(Assignment):
Set down exactly, from the records below, the line with "Task: Open deadmau5 Raise Your Weapon audio" through the line with "Switch to the 特战干员", and nothing else.
(Data under study begins)
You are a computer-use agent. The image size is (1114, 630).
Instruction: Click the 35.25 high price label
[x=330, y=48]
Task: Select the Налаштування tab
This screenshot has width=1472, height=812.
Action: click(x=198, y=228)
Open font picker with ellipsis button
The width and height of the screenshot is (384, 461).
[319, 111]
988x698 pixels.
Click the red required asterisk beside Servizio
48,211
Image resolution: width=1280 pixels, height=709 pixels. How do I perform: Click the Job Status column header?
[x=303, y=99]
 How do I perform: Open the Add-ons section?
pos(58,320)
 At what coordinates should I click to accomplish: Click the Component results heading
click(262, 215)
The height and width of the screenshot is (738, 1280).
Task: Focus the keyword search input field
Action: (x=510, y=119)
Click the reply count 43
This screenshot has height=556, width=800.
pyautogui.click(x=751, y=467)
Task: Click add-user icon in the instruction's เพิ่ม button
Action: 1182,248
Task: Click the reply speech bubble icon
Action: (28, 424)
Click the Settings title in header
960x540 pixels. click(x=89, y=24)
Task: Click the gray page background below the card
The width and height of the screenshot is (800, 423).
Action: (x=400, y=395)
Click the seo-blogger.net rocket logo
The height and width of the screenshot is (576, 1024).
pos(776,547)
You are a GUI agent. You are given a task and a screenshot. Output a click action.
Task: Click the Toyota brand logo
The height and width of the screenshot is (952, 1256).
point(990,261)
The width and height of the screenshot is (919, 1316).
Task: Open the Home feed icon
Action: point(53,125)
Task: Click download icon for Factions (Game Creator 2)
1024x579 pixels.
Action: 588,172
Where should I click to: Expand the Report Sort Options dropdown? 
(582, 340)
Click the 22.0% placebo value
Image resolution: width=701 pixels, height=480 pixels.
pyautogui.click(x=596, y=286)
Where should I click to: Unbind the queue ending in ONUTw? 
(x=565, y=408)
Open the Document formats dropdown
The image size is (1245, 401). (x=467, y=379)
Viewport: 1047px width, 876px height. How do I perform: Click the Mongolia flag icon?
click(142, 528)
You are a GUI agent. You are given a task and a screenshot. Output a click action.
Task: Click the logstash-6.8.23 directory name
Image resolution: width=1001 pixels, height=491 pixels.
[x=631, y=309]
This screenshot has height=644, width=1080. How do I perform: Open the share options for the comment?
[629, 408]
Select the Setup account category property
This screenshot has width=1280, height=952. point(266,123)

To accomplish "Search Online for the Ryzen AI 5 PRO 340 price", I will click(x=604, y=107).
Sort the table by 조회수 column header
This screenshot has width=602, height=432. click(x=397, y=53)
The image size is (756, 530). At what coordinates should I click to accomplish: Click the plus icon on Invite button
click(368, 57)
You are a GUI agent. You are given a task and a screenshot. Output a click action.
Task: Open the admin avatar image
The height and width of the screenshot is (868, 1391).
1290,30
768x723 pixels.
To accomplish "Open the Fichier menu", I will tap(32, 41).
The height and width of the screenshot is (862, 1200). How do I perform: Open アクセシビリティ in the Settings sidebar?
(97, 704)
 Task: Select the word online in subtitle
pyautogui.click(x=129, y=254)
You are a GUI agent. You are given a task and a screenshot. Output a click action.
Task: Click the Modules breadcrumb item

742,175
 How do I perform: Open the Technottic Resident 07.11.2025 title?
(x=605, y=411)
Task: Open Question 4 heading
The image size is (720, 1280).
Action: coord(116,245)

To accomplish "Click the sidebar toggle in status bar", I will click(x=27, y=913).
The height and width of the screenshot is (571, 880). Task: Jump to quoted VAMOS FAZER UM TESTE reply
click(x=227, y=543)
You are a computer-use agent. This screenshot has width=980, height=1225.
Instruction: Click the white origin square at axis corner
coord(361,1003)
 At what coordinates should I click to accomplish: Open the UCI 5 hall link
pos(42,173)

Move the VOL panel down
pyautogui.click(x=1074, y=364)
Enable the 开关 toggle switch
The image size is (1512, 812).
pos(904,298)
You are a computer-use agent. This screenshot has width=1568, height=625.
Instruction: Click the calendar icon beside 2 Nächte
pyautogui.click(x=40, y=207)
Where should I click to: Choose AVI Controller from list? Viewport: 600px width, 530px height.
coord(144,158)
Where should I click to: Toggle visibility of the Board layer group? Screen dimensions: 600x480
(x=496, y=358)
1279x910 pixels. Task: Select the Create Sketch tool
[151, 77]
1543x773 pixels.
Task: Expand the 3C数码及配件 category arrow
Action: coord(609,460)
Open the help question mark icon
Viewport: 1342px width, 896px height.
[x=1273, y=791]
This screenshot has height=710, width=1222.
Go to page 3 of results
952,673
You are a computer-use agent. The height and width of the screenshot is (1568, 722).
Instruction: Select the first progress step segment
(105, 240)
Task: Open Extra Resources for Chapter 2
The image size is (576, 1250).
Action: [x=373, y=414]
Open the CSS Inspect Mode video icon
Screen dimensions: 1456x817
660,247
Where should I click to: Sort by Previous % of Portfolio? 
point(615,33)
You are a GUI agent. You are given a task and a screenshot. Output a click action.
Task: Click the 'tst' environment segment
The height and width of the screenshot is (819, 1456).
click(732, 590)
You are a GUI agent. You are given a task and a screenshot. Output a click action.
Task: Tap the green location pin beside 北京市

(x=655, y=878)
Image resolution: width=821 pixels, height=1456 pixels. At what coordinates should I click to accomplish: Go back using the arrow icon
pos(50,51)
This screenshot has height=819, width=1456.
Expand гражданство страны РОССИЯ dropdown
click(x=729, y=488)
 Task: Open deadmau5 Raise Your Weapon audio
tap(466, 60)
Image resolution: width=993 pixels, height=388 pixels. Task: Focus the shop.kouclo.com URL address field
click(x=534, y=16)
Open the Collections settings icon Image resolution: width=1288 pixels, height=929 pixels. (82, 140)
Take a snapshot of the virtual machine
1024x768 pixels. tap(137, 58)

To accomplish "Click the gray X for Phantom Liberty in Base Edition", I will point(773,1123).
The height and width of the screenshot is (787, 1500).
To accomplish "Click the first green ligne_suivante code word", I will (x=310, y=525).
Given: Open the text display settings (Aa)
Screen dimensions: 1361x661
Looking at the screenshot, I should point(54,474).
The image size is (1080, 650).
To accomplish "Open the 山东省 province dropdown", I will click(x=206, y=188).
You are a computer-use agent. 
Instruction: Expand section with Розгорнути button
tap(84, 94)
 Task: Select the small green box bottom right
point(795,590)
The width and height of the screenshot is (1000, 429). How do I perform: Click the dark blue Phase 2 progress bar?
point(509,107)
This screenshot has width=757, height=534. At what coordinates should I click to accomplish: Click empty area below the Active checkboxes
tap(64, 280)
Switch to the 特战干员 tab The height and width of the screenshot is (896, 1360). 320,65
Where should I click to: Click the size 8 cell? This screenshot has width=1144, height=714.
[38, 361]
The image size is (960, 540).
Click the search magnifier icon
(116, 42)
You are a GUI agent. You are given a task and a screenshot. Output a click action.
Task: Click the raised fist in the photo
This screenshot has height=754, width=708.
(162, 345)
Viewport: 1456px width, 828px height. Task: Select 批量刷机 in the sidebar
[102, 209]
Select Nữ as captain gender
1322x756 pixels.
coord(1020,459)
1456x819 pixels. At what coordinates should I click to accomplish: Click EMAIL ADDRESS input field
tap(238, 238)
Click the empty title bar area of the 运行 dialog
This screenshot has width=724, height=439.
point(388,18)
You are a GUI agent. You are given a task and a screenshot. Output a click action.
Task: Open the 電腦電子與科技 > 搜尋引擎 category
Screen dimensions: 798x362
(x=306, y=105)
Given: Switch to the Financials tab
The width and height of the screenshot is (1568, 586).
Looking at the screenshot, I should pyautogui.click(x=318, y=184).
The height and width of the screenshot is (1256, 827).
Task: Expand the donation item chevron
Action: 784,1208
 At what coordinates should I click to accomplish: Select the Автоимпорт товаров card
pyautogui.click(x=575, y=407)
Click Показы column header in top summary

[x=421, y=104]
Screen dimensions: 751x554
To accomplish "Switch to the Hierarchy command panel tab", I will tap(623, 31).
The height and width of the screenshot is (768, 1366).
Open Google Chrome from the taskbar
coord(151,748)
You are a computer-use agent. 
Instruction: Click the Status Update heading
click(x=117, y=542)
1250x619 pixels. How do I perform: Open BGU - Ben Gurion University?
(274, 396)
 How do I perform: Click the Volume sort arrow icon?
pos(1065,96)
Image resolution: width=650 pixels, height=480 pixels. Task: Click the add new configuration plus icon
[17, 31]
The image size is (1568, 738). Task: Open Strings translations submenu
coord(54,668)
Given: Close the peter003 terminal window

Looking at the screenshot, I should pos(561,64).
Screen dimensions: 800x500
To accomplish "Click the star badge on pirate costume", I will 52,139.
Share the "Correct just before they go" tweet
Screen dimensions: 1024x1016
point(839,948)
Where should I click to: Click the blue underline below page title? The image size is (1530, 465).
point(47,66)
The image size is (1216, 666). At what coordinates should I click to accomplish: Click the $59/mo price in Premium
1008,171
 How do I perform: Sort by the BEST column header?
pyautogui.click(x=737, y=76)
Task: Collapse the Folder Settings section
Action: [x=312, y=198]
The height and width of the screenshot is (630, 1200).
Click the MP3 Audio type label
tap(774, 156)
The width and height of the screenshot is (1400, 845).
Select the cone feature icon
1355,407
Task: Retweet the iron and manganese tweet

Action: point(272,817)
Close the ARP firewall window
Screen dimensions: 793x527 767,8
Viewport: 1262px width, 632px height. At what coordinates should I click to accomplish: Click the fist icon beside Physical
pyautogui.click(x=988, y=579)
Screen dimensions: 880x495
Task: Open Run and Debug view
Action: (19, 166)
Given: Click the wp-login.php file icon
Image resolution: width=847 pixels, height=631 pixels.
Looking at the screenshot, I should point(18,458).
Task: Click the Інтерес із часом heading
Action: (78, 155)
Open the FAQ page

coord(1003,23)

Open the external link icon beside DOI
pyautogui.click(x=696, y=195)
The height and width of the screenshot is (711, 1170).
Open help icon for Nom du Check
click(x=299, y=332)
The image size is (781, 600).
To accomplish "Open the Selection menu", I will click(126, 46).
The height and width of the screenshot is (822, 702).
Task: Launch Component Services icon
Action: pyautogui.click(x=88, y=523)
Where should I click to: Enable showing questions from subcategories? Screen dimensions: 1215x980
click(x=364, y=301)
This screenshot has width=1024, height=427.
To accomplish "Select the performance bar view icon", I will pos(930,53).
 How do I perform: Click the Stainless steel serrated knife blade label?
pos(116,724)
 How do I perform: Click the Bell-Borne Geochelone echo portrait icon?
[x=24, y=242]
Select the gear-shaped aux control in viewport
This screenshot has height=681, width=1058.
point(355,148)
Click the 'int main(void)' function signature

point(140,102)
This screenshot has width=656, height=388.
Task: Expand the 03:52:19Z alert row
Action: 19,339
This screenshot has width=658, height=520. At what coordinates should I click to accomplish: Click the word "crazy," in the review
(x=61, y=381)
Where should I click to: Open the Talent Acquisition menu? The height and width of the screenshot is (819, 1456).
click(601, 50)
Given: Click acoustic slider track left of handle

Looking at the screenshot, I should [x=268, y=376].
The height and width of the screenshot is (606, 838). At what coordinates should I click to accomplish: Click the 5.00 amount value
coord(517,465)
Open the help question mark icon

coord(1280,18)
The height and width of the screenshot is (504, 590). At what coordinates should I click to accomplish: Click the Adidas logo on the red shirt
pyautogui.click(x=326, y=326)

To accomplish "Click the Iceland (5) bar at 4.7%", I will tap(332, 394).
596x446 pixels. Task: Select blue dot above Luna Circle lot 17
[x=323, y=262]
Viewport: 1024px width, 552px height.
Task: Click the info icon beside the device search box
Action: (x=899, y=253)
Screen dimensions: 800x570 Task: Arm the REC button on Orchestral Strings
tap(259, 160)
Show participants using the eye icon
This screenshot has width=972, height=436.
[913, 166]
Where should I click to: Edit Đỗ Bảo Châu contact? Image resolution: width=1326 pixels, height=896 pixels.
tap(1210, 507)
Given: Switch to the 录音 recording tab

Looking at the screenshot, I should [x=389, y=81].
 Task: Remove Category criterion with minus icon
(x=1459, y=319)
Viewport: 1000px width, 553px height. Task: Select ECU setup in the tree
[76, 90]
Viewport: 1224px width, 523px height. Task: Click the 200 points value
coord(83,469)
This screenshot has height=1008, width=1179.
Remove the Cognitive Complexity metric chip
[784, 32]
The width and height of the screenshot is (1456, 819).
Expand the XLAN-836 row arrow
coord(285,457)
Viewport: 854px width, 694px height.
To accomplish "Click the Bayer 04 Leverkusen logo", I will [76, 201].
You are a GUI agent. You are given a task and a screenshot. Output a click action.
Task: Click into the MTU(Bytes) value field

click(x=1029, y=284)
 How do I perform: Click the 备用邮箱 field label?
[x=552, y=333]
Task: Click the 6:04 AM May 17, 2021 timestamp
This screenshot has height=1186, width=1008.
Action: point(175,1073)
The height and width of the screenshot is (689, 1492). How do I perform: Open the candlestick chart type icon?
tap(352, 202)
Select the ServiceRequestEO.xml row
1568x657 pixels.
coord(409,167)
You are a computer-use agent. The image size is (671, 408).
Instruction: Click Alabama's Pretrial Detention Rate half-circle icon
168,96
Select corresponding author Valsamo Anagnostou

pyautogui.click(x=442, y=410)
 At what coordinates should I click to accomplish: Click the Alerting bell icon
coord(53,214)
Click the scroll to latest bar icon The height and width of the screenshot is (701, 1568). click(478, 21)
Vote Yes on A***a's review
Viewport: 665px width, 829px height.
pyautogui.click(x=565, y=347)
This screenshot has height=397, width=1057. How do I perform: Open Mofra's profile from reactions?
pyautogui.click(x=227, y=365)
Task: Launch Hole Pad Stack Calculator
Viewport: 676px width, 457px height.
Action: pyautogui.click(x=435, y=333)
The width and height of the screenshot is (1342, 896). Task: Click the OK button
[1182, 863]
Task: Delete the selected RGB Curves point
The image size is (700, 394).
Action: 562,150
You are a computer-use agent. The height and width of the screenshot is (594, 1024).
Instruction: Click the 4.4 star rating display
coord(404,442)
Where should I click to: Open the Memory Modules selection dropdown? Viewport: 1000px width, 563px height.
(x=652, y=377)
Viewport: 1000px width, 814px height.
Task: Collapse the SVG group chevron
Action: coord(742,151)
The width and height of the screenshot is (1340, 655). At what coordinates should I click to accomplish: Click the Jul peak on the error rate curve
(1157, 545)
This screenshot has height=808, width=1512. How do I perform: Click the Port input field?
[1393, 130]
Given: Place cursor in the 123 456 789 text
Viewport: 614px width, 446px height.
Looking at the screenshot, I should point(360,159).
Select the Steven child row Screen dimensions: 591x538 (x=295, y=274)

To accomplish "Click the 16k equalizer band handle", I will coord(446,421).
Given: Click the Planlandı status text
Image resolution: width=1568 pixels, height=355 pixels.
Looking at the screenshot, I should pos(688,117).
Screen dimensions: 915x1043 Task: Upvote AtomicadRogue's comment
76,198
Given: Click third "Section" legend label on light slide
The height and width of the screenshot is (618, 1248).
(Data under study ends)
(Answer section):
 Task: Open deadmau5 Raise Your Weapon audio
tap(466, 60)
Image resolution: width=993 pixels, height=388 pixels. Task: Focus the shop.kouclo.com URL address field
click(x=534, y=16)
Open the Collections settings icon Image resolution: width=1288 pixels, height=929 pixels. (82, 140)
Take a snapshot of the virtual machine
1024x768 pixels. tap(137, 58)

To accomplish "Click the gray X for Phantom Liberty in Base Edition", I will point(773,1123).
The height and width of the screenshot is (787, 1500).
To accomplish "Click the first green ligne_suivante code word", I will (x=310, y=525).
Given: Open the text display settings (Aa)
Screen dimensions: 1361x661
Looking at the screenshot, I should point(54,474).
The image size is (1080, 650).
To accomplish "Open the 山东省 province dropdown", I will click(x=206, y=188).
You are a computer-use agent. 
Instruction: Expand section with Розгорнути button
tap(84, 94)
 Task: Select the small green box bottom right
point(795,590)
The width and height of the screenshot is (1000, 429). How do I perform: Click the dark blue Phase 2 progress bar?
point(509,107)
This screenshot has width=757, height=534. At what coordinates should I click to accomplish: Click empty area below the Active checkboxes
tap(64, 280)
Switch to the 特战干员 tab The height and width of the screenshot is (896, 1360). 320,65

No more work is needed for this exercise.